Freire was able to create its 21st Century program after the co-head of the school, Felicia Wenell, approached SummerCollab Executive Director Catherine Lindroth to explore summer enrichment opportunities. At the time, SummerCollab had been supporting summer programs for five years and had just completed the first year of Tyler’s Camp, an academy for middle school students.

“Both leaders felt a synergy and wanted to create unique and empowering summer experiences for students,” Durant said. “The partnership focused on providing Freire’s students not only with extraordinary summer camp experiences but with early career opportunities and professional development as well. Our programming includes a path for students to work with SummerCollab in roles with increasing responsibility and to spend their summers growing as young leaders.”

Tyler’s Camp allows Freire students to discover their talents in art, dance, rowing, music, basketball, wrestling, and lacrosse. Additionally, Freire students develop leadership skills by working with Strive: How You Lead Matters‘s character-driven leadership program. They also participate in hands-on, problem-solving activities to develop a growth mindset and communication skills.

For these schools, the 21st CCLC programs have been a support during out-of-school hours as well as in the classroom.

“21st Century gives students opportunities to adapt to programs that they have never experienced,” said Tommina Proctor, a Delaware State University student who works with SWAG at CMS. “Students have opportunities for flexibility among the programs they select. SWAG is more a family environment than a school day. We have a lot of kids who go through so much. SWAG gives them time to breathe. Students look forward to coming to the program.”

According to Way, a majority of CMS SWAG students have already experienced 21st CCLC programs – some since fifth grade.

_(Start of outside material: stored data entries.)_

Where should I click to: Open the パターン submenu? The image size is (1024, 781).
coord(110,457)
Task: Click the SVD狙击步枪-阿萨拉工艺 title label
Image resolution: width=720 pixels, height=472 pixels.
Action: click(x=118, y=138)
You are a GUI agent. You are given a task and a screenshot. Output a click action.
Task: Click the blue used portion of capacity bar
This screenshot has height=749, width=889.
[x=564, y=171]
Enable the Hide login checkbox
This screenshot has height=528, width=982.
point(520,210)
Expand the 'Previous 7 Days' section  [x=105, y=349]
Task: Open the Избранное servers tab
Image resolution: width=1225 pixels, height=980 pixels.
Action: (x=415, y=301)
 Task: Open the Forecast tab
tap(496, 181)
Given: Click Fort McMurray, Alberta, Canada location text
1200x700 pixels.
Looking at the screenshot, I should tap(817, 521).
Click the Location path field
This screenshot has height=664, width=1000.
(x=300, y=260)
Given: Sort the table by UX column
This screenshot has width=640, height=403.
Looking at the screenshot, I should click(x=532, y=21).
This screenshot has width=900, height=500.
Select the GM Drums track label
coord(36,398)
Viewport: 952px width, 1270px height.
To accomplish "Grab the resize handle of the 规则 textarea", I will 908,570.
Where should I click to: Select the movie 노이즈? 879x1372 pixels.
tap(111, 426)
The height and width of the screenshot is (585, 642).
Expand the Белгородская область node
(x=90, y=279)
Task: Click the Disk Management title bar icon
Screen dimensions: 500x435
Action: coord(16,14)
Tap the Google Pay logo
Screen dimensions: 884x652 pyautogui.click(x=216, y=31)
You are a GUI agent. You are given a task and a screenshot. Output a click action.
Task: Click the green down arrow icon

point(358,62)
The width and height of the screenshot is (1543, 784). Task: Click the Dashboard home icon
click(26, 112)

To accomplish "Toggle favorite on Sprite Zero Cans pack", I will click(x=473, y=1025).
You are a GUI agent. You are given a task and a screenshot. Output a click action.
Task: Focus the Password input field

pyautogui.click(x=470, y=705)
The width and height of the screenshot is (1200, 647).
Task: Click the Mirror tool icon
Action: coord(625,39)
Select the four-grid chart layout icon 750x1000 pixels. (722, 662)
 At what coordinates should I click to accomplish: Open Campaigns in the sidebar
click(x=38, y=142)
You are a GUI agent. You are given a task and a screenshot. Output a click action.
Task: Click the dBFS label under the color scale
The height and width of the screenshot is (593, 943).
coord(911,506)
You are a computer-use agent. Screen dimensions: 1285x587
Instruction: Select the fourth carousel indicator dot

“I had the pleasure of educating and mentoring many of my students’ parents when they were in middle school,” Way said. “Their families fully embrace the program and enroll younger siblings and cousins. The students don’t want to disappoint you. They want to do well for themselves. This is probably the most satisfying endeavor I have had the opportunity to embark upon.”

—-

DOE is issuing a request for proposal (RFP) for eligible districts and charter schools to administer out-of-school-time academic enrichment programs through the 21st Century Community Learning Center grant. Initial grants will be at least $50,000 annually for three to five years. Programs may be developed at all grade levels to support elementary, middle and high school students. Representatives from eligible schools or community programs must attend one of the following mandatory meetings as part of the competitive grant application process:

11 a.m., Monday, October 15 at Collette Education Resource Center in Dover, Conference Room C; or

1 p.m., Tuesday, October 16 at Collette Education Resource Center in Dover, Conference Room A.